В Беллевю живу. Из гнезд и веток Городок.
Переглянувшись с гидом:
Беллевю. Острог с прекрасным видом
На Париж — чертог химеры галльской —
На Париж — и на немножко дальше…
Этот дар, охватывая «прекрасный вид» ничего не упускающим взглядом, одновременно видеть много, много дальше, наверное, самая поразительная особенность поэзии Цветаевой. Так часто из-за нее возникали недоумения, непонимание, раздраженные отклики даже тех ее рецензентов, которых природа, наградив и слухом, и вкусом, обделила способностью высказываться о мире с прямотой, не признающей самообманов, и восставать против него с такой же бескомпромиссностью. Цветаевой неведомы ни обольщения грезой, ни оправдания существующего — хотя бы тем, что законы миропорядка от века одни и те же. Оплакивая Рильке, исповедуясь в своей чистой и высокой любви к нему, Цветаева выразила собственное представление о земном и вечном, о быте и Бытии в их сплетенности, в их несводимости одного к другому. И этот сюжет останется главным в ее поэтическом творчестве до самого конца.
* * *
Квартира в Бельвю (по-цветаевски: Беллевю), таком же невзрачном пригороде, как все другие, где семья Эфрон жила начиная с переезда во Францию, была снята осенью 1926 года. Там был дом с башенкой, окруженный чахлым садом за решеткой. Пятнадцать минут поездом от Парижа. «Лес с хулиганами по будням и гуляющими по праздникам — не лес, а одна растрава».
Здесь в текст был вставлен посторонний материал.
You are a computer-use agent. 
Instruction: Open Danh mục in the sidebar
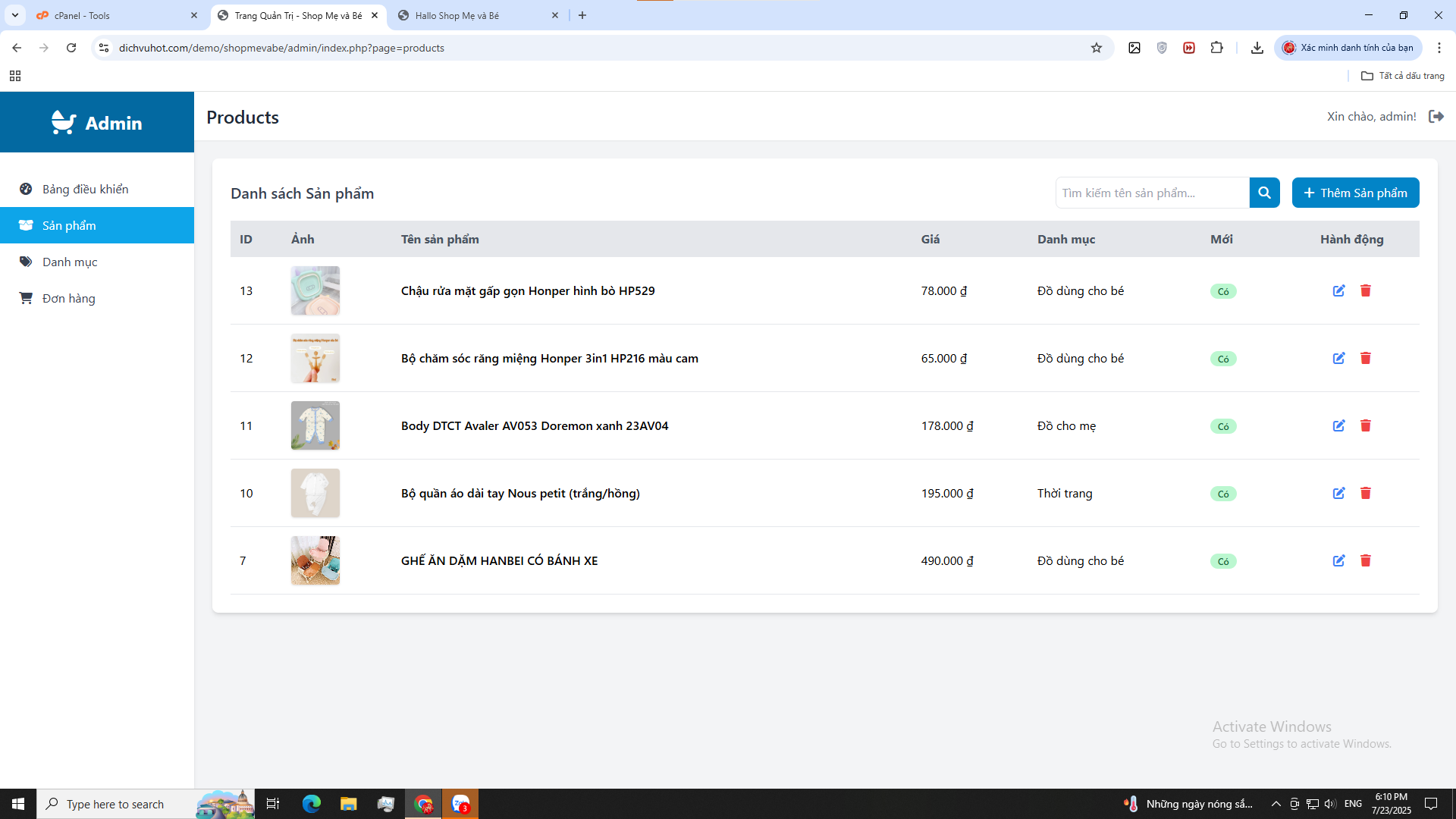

Потом будет еще несколько таких же квартир, неотличимых одна от другой. Практически никаких контактов с французами: им дело до себя одних, у них только обывательские интересы и все общение ограничено холодной, ни к чему не обязывающей вежливостью. Русские — практически все — тоже воспринимаются Цветаевой как чужие. Тесковой она пишет в 1932-м: «От русских я отделена — своими стихами, которых никто не понимает, своим своемыслием, которое одними принимается за большевизм, другими — за монархизм иль анархизм… всей собой». Рильке больше нет. Остается только один человек, с которым Цветаева чувствует настоящее душевное родство — Пастернак. Но он в России.